WHAT IS NEEDED >>
Go through the lines below, tally those that include the word "Lincoln", and give only the tally.

RECORDS SHOWN >>
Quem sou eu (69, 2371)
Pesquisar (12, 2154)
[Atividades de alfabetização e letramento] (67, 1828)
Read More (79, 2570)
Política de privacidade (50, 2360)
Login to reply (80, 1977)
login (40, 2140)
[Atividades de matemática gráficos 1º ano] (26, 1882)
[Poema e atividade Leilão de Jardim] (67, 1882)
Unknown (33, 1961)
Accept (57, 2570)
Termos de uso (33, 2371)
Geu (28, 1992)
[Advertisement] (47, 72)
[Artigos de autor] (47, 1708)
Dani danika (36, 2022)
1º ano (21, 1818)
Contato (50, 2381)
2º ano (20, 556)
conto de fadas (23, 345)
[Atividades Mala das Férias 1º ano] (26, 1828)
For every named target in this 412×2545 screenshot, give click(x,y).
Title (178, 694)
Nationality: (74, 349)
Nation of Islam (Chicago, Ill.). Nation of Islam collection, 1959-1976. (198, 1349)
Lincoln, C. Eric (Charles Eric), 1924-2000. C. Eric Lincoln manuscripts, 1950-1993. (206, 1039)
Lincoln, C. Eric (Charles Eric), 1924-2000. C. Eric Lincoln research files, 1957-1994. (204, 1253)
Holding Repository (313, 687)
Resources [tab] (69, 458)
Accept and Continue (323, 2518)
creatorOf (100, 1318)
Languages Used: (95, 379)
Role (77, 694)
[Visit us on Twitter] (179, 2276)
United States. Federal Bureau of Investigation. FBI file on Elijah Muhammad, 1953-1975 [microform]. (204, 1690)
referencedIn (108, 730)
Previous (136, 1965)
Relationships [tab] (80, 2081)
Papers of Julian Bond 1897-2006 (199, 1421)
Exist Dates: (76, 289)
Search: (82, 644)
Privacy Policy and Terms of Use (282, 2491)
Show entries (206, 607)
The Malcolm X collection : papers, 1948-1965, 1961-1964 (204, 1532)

TASK ANSWER >>
2